• TEXT FOR ANALYSIS:
---+---

Revolutionary means are exciting; they stir men’s soul; they inspire poetry; they are the means humans remember most in history; Revolutionary tactics are just plain sexy!

But there is a hard truth about revolutions that is rarely publicized:

Revolutionary ends through revolutionary means almost always fail.

Want examples? Well, how about: all the violent revolutions that ended up on the bin heap of history (I’m Irish and our story is littered with them); all the superior technologies that failed to get traction in the marketplace; all the products that have been labeled revolutionary initially that never caught on (Segway anyone?). And I’m not even going to bring up communism.

Why? As mentioned before, everything resists change. And the bigger the change, the bigger the resistance. Revolutionary goals involve change so large it was previously unimaginable. If you try to bring about these goals by making one or two really large changes (revolutionary means), every conscious and unconscious form of resistance will crop up, because (although we won’t admit it) we like the status quo.

---+---

• WHAT TO PRODUCE: Extend the text on revolutionary means, picking up directly after its final sentence.

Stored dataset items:
---+---

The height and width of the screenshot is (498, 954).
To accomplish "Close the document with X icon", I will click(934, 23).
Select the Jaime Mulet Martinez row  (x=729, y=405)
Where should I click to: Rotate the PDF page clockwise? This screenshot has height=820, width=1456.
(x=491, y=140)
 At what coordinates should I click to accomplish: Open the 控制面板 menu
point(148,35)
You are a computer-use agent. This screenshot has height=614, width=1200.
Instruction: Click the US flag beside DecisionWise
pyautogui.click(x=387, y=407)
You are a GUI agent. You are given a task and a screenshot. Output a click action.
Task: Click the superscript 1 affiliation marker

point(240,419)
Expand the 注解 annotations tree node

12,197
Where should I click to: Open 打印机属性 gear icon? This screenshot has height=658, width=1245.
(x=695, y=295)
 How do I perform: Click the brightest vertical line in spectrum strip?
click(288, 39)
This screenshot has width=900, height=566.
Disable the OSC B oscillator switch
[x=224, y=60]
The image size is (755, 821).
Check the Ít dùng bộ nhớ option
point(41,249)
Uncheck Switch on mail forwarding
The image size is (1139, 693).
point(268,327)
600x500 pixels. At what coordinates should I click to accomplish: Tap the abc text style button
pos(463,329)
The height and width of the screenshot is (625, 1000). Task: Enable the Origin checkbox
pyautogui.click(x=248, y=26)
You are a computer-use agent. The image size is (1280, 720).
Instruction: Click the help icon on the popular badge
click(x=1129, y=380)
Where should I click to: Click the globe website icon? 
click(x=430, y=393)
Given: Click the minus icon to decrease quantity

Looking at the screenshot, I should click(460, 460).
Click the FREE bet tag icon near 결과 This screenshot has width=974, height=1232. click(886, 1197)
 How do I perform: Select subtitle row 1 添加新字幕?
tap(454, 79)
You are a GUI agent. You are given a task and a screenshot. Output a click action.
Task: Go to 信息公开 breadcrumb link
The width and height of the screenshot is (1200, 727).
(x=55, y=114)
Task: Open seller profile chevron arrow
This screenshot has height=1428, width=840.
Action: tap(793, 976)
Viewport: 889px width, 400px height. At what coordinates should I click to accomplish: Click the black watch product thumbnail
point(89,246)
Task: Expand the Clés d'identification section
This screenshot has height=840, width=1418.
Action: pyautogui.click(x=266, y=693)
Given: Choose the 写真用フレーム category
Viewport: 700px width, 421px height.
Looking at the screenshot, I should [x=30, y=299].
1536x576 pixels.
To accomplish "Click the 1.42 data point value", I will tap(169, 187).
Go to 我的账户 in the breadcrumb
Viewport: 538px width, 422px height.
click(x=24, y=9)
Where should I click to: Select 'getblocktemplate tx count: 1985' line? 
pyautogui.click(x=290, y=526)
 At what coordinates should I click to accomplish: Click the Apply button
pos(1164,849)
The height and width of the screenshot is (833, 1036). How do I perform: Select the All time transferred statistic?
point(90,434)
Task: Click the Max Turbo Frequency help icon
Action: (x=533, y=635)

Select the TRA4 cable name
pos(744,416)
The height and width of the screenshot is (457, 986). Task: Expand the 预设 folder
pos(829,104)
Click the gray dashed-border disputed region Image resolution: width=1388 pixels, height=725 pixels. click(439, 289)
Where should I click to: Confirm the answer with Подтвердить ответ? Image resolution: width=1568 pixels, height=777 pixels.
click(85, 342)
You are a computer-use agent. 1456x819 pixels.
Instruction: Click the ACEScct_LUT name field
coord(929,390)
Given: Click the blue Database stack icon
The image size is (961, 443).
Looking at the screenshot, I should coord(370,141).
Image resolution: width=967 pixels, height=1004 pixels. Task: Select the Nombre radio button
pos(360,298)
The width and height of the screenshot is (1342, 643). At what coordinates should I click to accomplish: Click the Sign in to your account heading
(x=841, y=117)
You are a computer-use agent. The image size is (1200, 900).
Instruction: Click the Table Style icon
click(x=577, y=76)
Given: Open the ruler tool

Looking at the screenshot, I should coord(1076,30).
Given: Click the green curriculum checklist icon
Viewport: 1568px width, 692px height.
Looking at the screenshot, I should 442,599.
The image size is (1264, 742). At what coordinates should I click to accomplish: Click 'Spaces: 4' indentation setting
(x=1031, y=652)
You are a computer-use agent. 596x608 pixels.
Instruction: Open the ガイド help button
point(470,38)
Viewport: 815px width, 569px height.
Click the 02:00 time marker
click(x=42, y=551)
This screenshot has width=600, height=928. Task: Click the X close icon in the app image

---+---

• WRITTEN ANSWER:
For example, if you try to change how a group of people work or interact in some large new way, some people will openly and actively resist your revolutionary change – and these are the easy folks. Worse, others will give lip-service to believing in your change, but continue doing things the old way intentionally. Worst of all, some people will actually believe in your change, but continue doing things the old way anyway because they’re scared. Without near infinite energy and drive to keep pushing against the passive resisters, the revolutionary means will falter. And the revolutionary ends will fail.

It’s not that resisters are bad or evil people; they’re just human. While people can accept and even thrive with small changes, we all get insecure and frightened when the rug is pulled out from under us. Intellectually we may think the change is a good idea, but emotionally we feel threatened.

I want to achieve revolutionary ends, but I don’t have limitless energy or drive and I prefer my attempts at change to have higher odds of success. Fortunately there is another way to succeed…

Vive Le Evolution!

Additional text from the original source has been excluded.